Stored items
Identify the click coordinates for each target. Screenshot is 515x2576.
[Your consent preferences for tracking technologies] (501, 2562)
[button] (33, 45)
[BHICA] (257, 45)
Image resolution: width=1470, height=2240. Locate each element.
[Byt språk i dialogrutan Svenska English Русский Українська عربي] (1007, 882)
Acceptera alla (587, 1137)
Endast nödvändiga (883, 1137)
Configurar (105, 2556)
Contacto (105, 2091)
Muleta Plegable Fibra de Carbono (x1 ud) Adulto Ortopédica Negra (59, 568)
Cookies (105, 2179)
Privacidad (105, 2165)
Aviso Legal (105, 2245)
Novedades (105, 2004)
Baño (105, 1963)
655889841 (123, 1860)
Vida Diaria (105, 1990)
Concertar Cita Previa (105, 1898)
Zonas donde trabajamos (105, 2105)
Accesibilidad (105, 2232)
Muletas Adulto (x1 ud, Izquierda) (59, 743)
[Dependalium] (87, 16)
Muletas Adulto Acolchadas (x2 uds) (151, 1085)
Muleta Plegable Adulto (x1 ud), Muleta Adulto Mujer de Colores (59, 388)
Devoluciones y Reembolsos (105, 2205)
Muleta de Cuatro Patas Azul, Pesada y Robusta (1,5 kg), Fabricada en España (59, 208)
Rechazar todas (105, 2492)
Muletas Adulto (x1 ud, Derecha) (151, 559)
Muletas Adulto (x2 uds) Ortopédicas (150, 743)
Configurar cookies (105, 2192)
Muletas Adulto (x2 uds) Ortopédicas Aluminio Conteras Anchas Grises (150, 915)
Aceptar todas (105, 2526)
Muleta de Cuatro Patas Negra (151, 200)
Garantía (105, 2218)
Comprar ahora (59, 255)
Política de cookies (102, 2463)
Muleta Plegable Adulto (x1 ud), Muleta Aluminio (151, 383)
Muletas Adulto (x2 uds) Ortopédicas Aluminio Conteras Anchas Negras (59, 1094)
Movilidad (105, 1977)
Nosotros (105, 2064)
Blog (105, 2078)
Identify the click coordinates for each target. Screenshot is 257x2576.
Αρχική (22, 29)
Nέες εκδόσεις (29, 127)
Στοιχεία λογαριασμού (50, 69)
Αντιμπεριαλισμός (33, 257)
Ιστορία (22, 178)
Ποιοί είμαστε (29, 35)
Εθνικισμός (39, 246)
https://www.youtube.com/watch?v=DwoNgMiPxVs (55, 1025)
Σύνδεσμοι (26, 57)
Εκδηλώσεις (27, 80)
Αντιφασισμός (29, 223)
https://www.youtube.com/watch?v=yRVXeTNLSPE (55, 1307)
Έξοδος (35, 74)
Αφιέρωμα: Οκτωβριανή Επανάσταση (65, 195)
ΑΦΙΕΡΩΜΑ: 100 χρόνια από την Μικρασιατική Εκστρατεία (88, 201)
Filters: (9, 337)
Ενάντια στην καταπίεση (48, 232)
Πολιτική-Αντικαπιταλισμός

◆ Task goal:
Every line above should be reproduced precisely.

◆ The answer:
Identify the click coordinates for each target. Screenshot is 515x2576.
[Your consent preferences for tracking technologies] (501, 2562)
[button] (33, 45)
[BHICA] (257, 45)
Image resolution: width=1470, height=2240. Locate each element.
[Byt språk i dialogrutan Svenska English Русский Українська عربي] (1007, 882)
Acceptera alla (587, 1137)
Endast nödvändiga (883, 1137)
Configurar (105, 2556)
Contacto (105, 2091)
Muleta Plegable Fibra de Carbono (x1 ud) Adulto Ortopédica Negra (59, 568)
Cookies (105, 2179)
Privacidad (105, 2165)
Aviso Legal (105, 2245)
Novedades (105, 2004)
Baño (105, 1963)
655889841 (123, 1860)
Vida Diaria (105, 1990)
Concertar Cita Previa (105, 1898)
Zonas donde trabajamos (105, 2105)
Accesibilidad (105, 2232)
Muletas Adulto (x1 ud, Izquierda) (59, 743)
[Dependalium] (87, 16)
Muletas Adulto Acolchadas (x2 uds) (151, 1085)
Muleta Plegable Adulto (x1 ud), Muleta Adulto Mujer de Colores (59, 388)
Devoluciones y Reembolsos (105, 2205)
Muleta de Cuatro Patas Azul, Pesada y Robusta (1,5 kg), Fabricada en España (59, 208)
Rechazar todas (105, 2492)
Muletas Adulto (x1 ud, Derecha) (151, 559)
Muletas Adulto (x2 uds) Ortopédicas (150, 743)
Configurar cookies (105, 2192)
Muletas Adulto (x2 uds) Ortopédicas Aluminio Conteras Anchas Grises (150, 915)
Aceptar todas (105, 2526)
Muleta de Cuatro Patas Negra (151, 200)
Garantía (105, 2218)
Comprar ahora (59, 255)
Política de cookies (102, 2463)
Muleta Plegable Adulto (x1 ud), Muleta Aluminio (151, 383)
Muletas Adulto (x2 uds) Ortopédicas Aluminio Conteras Anchas Negras (59, 1094)
Movilidad (105, 1977)
Nosotros (105, 2064)
Blog (105, 2078)
Identify the click coordinates for each target. Screenshot is 257x2576.
Αρχική (22, 29)
Nέες εκδόσεις (29, 127)
Στοιχεία λογαριασμού (50, 69)
Αντιμπεριαλισμός (33, 257)
Ιστορία (22, 178)
Ποιοί είμαστε (29, 35)
Εθνικισμός (39, 246)
https://www.youtube.com/watch?v=DwoNgMiPxVs (55, 1025)
Σύνδεσμοι (26, 57)
Εκδηλώσεις (27, 80)
Αντιφασισμός (29, 223)
https://www.youtube.com/watch?v=yRVXeTNLSPE (55, 1307)
Έξοδος (35, 74)
Αφιέρωμα: Οκτωβριανή Επανάσταση (65, 195)
ΑΦΙΕΡΩΜΑ: 100 χρόνια από την Μικρασιατική Εκστρατεία (88, 201)
Filters: (9, 337)
Ενάντια στην καταπίεση (48, 232)
Πολιτική-Αντικαπιταλισμός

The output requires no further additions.